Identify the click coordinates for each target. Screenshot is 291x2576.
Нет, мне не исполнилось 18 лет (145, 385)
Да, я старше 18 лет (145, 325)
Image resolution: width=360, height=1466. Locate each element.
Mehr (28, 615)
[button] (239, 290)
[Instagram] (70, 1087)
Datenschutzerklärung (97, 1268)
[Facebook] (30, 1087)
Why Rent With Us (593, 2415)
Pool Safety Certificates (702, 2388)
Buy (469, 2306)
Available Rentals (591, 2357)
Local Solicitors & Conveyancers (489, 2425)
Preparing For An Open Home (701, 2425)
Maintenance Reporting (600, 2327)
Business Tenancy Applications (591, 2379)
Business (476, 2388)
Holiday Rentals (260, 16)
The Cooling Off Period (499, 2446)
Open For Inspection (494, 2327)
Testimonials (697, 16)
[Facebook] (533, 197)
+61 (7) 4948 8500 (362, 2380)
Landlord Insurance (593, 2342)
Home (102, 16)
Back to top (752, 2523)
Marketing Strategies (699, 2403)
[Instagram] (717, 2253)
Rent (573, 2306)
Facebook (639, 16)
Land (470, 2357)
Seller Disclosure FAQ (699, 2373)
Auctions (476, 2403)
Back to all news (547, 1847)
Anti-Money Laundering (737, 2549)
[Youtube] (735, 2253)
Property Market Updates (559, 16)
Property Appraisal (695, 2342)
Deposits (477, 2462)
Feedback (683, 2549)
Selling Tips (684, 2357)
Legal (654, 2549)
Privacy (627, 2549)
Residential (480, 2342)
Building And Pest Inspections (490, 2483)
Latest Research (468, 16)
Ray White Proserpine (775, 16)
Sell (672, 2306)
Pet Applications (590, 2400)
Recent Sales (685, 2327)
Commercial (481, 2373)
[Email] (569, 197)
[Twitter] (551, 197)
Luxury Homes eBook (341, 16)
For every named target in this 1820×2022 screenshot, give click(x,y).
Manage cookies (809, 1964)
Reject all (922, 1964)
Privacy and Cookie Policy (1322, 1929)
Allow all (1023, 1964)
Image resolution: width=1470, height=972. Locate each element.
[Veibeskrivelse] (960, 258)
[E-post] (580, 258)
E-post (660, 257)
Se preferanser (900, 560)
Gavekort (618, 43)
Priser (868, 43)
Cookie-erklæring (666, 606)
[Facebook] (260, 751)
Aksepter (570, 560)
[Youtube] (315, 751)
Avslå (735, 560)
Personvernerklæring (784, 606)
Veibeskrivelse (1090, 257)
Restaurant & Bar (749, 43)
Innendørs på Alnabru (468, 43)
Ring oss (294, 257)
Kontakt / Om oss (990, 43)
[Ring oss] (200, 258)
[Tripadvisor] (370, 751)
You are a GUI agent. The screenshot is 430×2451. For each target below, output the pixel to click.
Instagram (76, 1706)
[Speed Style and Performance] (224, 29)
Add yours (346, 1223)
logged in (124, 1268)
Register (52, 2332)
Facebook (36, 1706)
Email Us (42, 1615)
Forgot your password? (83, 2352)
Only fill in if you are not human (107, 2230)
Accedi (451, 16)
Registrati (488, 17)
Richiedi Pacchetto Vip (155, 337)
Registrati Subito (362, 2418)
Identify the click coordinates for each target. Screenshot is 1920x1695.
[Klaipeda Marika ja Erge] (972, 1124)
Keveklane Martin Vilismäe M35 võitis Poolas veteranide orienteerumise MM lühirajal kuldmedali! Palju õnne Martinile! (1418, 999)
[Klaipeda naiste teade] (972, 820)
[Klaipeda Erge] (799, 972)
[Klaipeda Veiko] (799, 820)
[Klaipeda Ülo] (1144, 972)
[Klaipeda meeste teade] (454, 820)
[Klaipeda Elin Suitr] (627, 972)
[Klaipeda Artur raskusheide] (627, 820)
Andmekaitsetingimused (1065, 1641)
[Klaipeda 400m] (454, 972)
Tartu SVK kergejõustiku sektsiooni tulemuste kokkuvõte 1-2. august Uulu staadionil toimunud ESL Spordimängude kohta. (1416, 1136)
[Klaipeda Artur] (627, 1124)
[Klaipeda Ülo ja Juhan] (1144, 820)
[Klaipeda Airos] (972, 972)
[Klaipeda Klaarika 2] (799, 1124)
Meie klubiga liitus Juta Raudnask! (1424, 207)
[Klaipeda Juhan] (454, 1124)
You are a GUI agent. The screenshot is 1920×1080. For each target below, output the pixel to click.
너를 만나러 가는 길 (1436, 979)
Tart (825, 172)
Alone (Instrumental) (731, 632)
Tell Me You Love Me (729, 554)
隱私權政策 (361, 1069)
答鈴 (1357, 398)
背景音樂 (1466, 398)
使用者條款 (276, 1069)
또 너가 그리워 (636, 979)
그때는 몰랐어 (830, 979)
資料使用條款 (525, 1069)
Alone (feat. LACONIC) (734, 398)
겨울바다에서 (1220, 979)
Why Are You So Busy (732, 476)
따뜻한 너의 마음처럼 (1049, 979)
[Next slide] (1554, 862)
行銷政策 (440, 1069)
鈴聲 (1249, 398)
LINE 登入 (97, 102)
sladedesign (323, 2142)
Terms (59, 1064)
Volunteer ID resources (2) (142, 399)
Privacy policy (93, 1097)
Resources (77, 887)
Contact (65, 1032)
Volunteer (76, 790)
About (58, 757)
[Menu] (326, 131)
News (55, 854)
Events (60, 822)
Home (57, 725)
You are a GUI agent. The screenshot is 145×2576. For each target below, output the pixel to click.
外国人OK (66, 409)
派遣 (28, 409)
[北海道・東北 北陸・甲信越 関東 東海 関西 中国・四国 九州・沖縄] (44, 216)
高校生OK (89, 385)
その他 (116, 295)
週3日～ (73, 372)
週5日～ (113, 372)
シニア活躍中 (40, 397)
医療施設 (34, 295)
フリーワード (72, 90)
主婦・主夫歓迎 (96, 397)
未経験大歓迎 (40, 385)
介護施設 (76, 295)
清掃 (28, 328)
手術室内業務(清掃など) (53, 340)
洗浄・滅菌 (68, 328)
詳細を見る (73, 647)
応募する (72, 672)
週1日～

-=-=-=-=-

Copy the records above exactly, beginning at the line that contains "[Ring oss] (200, 258)" and stopping after the line that contains "Home (57, 725)".

[WRITTEN ANSWER]
[Ring oss] (200, 258)
[Tripadvisor] (370, 751)
You are a GUI agent. The screenshot is 430×2451. For each target below, output the pixel to click.
Instagram (76, 1706)
[Speed Style and Performance] (224, 29)
Add yours (346, 1223)
logged in (124, 1268)
Register (52, 2332)
Facebook (36, 1706)
Email Us (42, 1615)
Forgot your password? (83, 2352)
Only fill in if you are not human (107, 2230)
Accedi (451, 16)
Registrati (488, 17)
Richiedi Pacchetto Vip (155, 337)
Registrati Subito (362, 2418)
Identify the click coordinates for each target. Screenshot is 1920x1695.
[Klaipeda Marika ja Erge] (972, 1124)
Keveklane Martin Vilismäe M35 võitis Poolas veteranide orienteerumise MM lühirajal kuldmedali! Palju õnne Martinile! (1418, 999)
[Klaipeda naiste teade] (972, 820)
[Klaipeda Erge] (799, 972)
[Klaipeda Veiko] (799, 820)
[Klaipeda Ülo] (1144, 972)
[Klaipeda meeste teade] (454, 820)
[Klaipeda Elin Suitr] (627, 972)
[Klaipeda Artur raskusheide] (627, 820)
Andmekaitsetingimused (1065, 1641)
[Klaipeda 400m] (454, 972)
Tartu SVK kergejõustiku sektsiooni tulemuste kokkuvõte 1-2. august Uulu staadionil toimunud ESL Spordimängude kohta. (1416, 1136)
[Klaipeda Artur] (627, 1124)
[Klaipeda Ülo ja Juhan] (1144, 820)
[Klaipeda Airos] (972, 972)
[Klaipeda Klaarika 2] (799, 1124)
Meie klubiga liitus Juta Raudnask! (1424, 207)
[Klaipeda Juhan] (454, 1124)
You are a GUI agent. The screenshot is 1920×1080. For each target below, output the pixel to click.
너를 만나러 가는 길 (1436, 979)
Tart (825, 172)
Alone (Instrumental) (731, 632)
Tell Me You Love Me (729, 554)
隱私權政策 (361, 1069)
答鈴 (1357, 398)
背景音樂 (1466, 398)
使用者條款 (276, 1069)
또 너가 그리워 (636, 979)
그때는 몰랐어 (830, 979)
資料使用條款 (525, 1069)
Alone (feat. LACONIC) (734, 398)
겨울바다에서 (1220, 979)
Why Are You So Busy (732, 476)
따뜻한 너의 마음처럼 (1049, 979)
[Next slide] (1554, 862)
行銷政策 (440, 1069)
鈴聲 (1249, 398)
LINE 登入 (97, 102)
sladedesign (323, 2142)
Terms (59, 1064)
Volunteer ID resources (2) (142, 399)
Privacy policy (93, 1097)
Resources (77, 887)
Contact (65, 1032)
Volunteer (76, 790)
About (58, 757)
[Menu] (326, 131)
News (55, 854)
Events (60, 822)
Home (57, 725)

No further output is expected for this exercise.